##### MATERIAL FOR THIS TASK

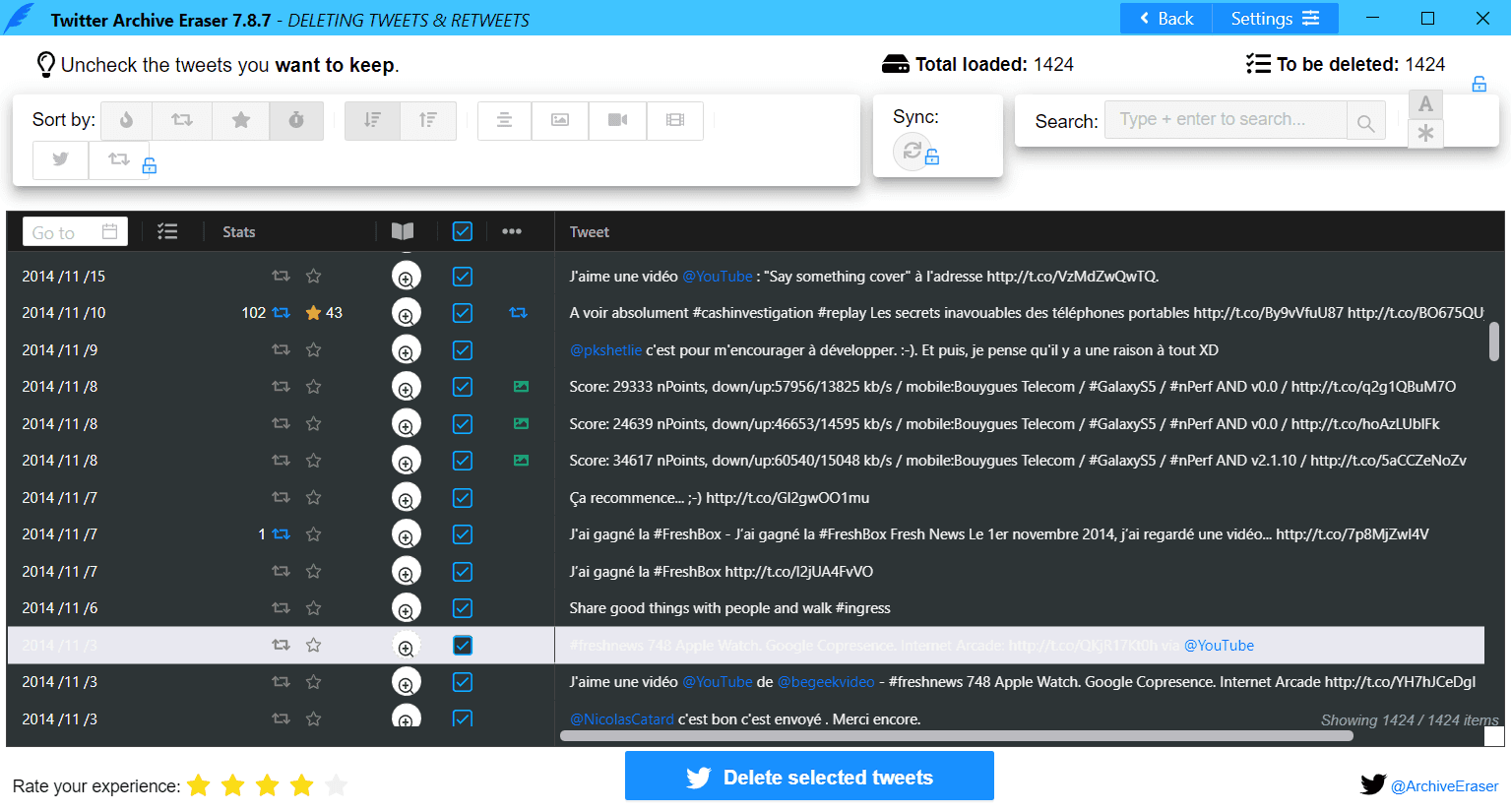
Task: Uncheck the 2014/11/15 tweet checkbox
Action: (463, 277)
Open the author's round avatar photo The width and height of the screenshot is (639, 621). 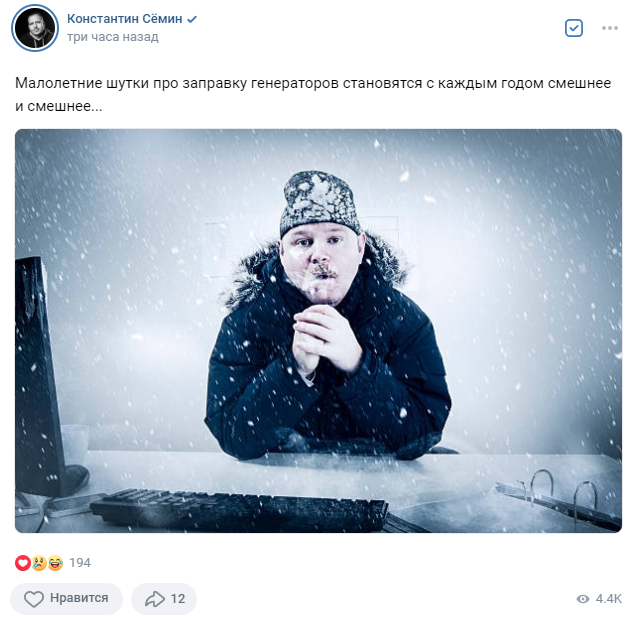pos(35,28)
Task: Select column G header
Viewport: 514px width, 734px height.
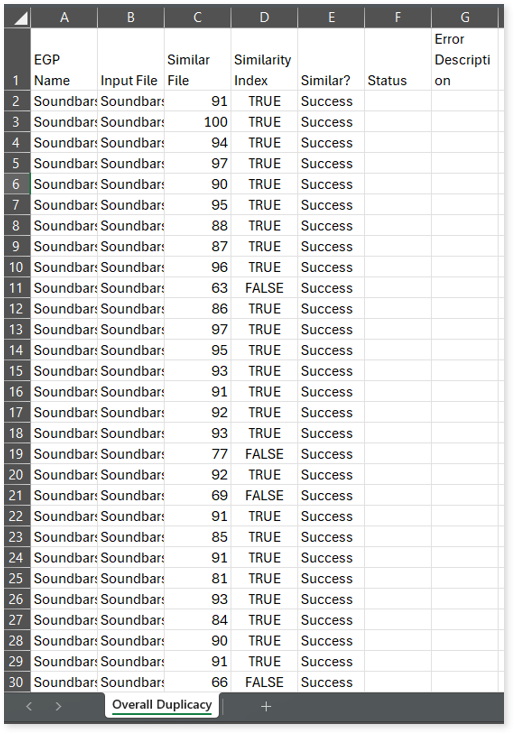Action: click(465, 18)

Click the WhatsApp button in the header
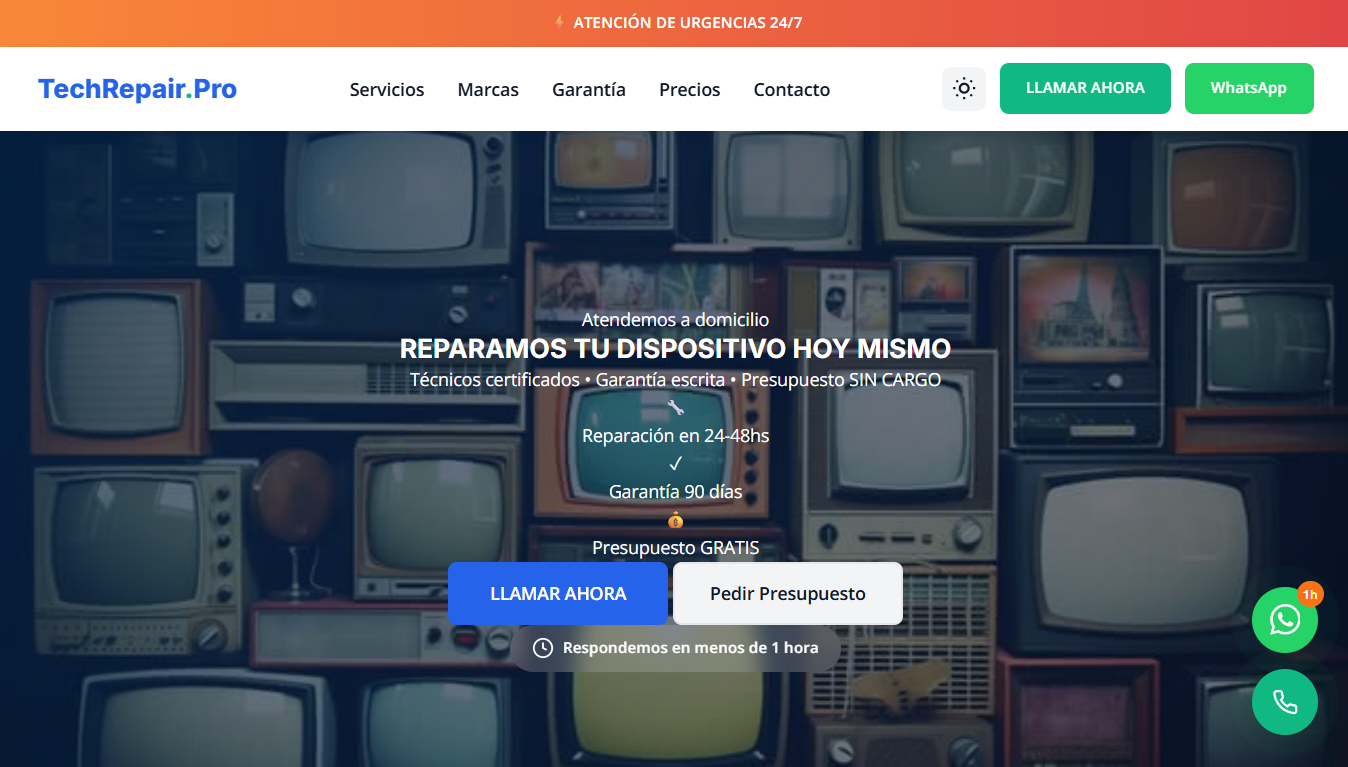[1249, 88]
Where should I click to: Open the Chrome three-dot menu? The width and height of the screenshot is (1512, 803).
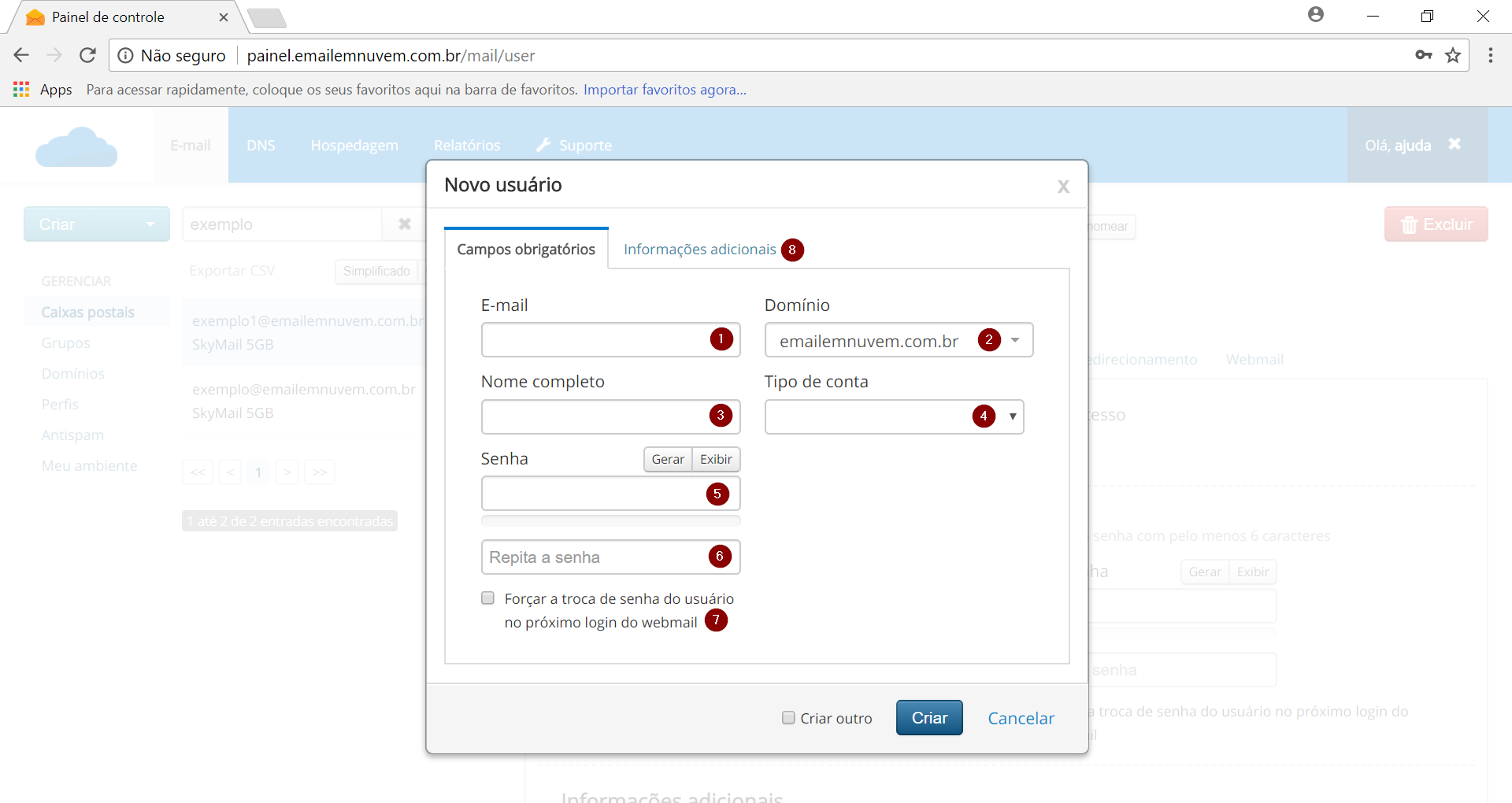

##########

**REQUIREMENT**: Retype the items from the line containing "Click the WhatsApp button in the header" through the end of the items, including both ends. Leave the pictures out.

**RESULT BELOW**:
Click the WhatsApp button in the header
[1249, 88]
Where should I click to: Open the Chrome three-dot menu? The width and height of the screenshot is (1512, 803).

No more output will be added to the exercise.